Small Audience

Performance Motivation 2: Play for the People who ARE There

 

 

In my last post I told a story that helps me motivate myself for performances when I’m not feeling quite as energetic or inspired as usual. In this article I want to talk about that particular kind of disappointment that hits you when you look at your audience just before the show and it’s not what you expected.

Many of you will know the feeling. You look out from backstage 15 minutes before your stage time to get a feel for the crowd. When you look, that A&R guy from Sony you were assured would be there hasn’t turned up. Or that hot guy / girl you were hoping to impress isn’t there. Or your best mates have failed to escape from the local pub. Or there are only 3 people and the sound engineer in total.

In an instant, all the excitement disappears. Everything you’d imagined, all the possibilities you’d envisioned and hopes you’d fostered, dissipate. You immediately ask yourself what you’re bothering doing it for.

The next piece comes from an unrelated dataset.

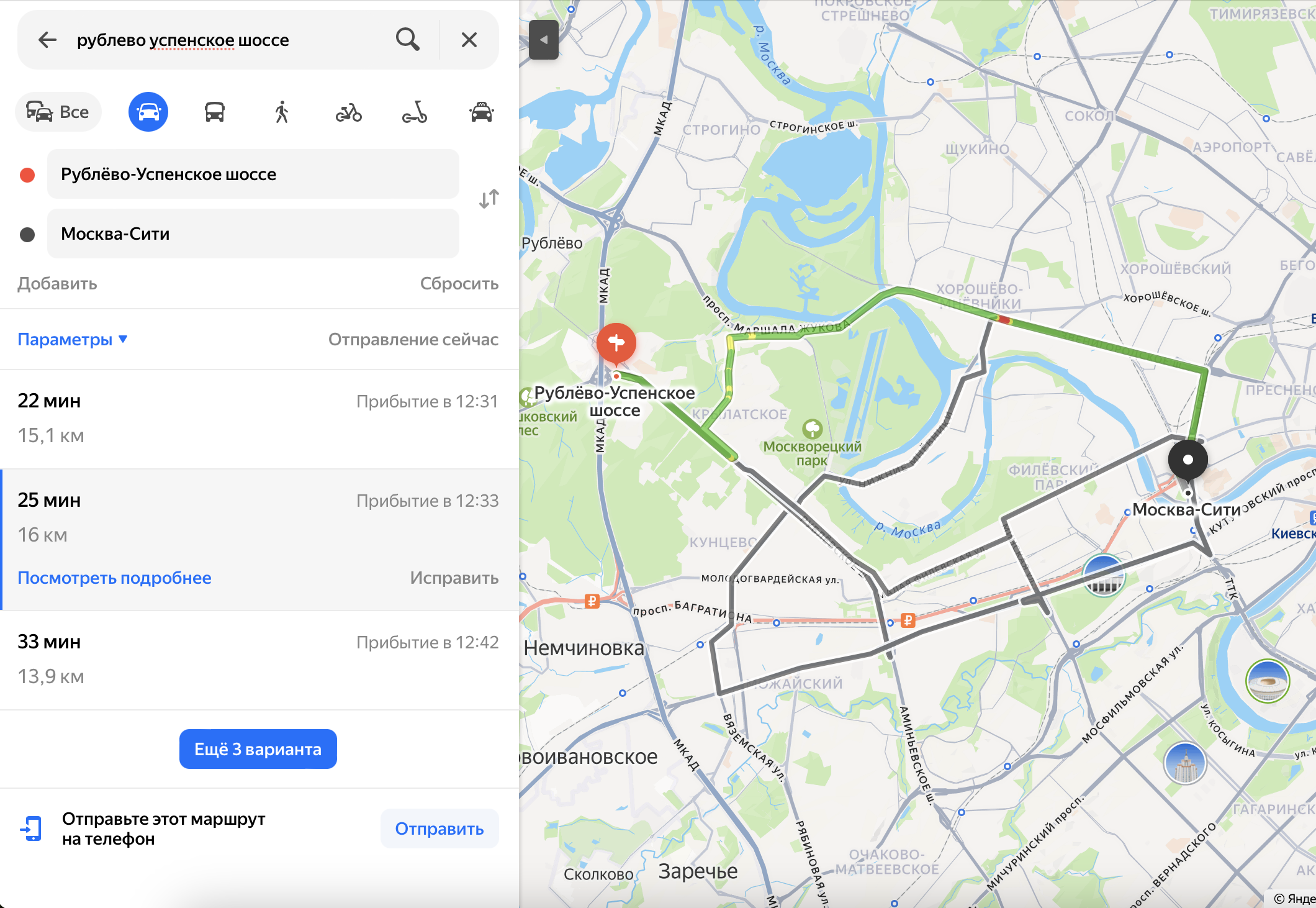The height and width of the screenshot is (908, 1316).
Task: Show more routes with Ещё 3 варианта
Action: (258, 749)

This disenchantment can affect the whole night. If you feel this way it’s likely to lead to a lacklustre performance and a poor night all round. That’s not going to do your confidence or your reputation any good.

If this happens, it’s because we’re letting the people who aren’t there affect our performance. And let’s face it, there’s nothing we can do about the people who aren’t there. But we can do something for the people who ARE there. We can put on a great show for them. We can give them a great night. An experience they’ll remember. Who knows what opportunities that might bring?

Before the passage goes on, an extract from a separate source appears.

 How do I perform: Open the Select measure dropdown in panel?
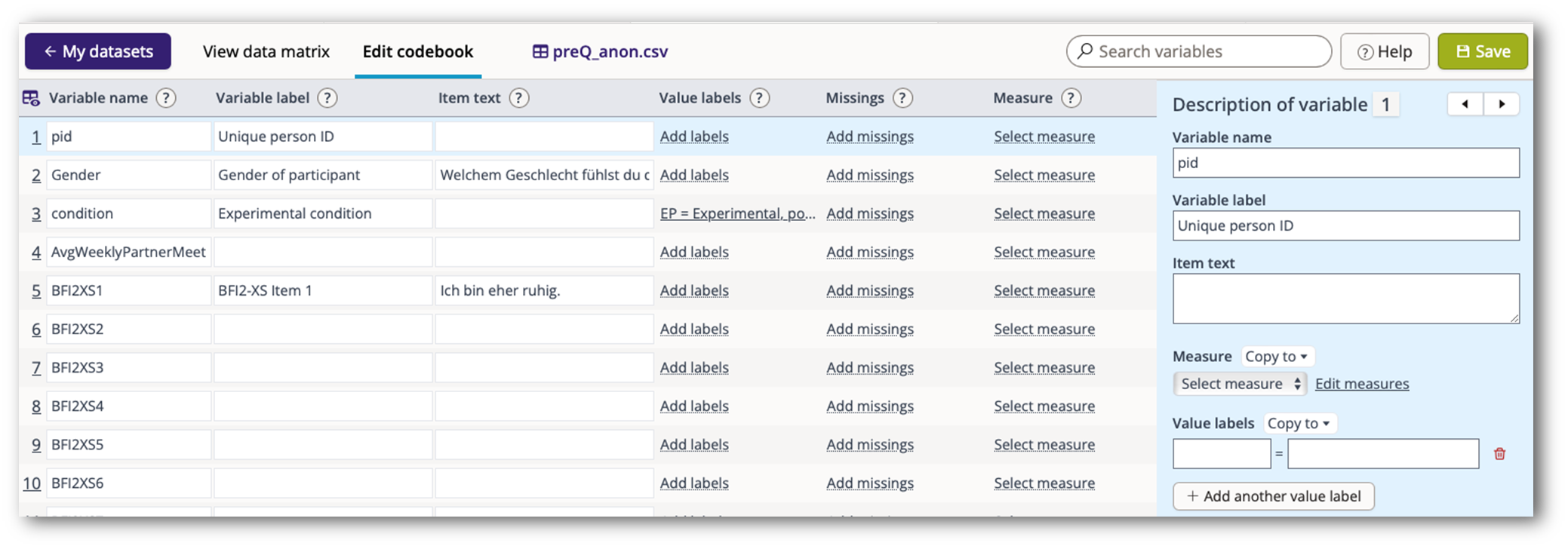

If you let your disappointment result in a bad performance, you’re playing for the people who aren’t there. It’s infinitely better to say to yourself “To hell with the people who aren’t here, I’m going to play for the people who ARE”. They’ve bothered to turn up. They’ve made the effort. They’ve spent time and money getting to your show. Play for them. They’re the ones who are supporting you. They’re the existing fanbase without whom you’d be nothing, or the potential fans who will tell others about the great gig they saw. If you can’t get a grip and give them the performance they deserve, what are you in this for?

I’m not saying you shouldn’t feel down. That’s natural. But you should be able to look at the people in the crowd, even if it’s only a handful of them, and say “I’m going to give you the performance of your lives. I’m going to make you glad that you were the ones who bothered to turn up. I’m going to play for the people who ARE there”.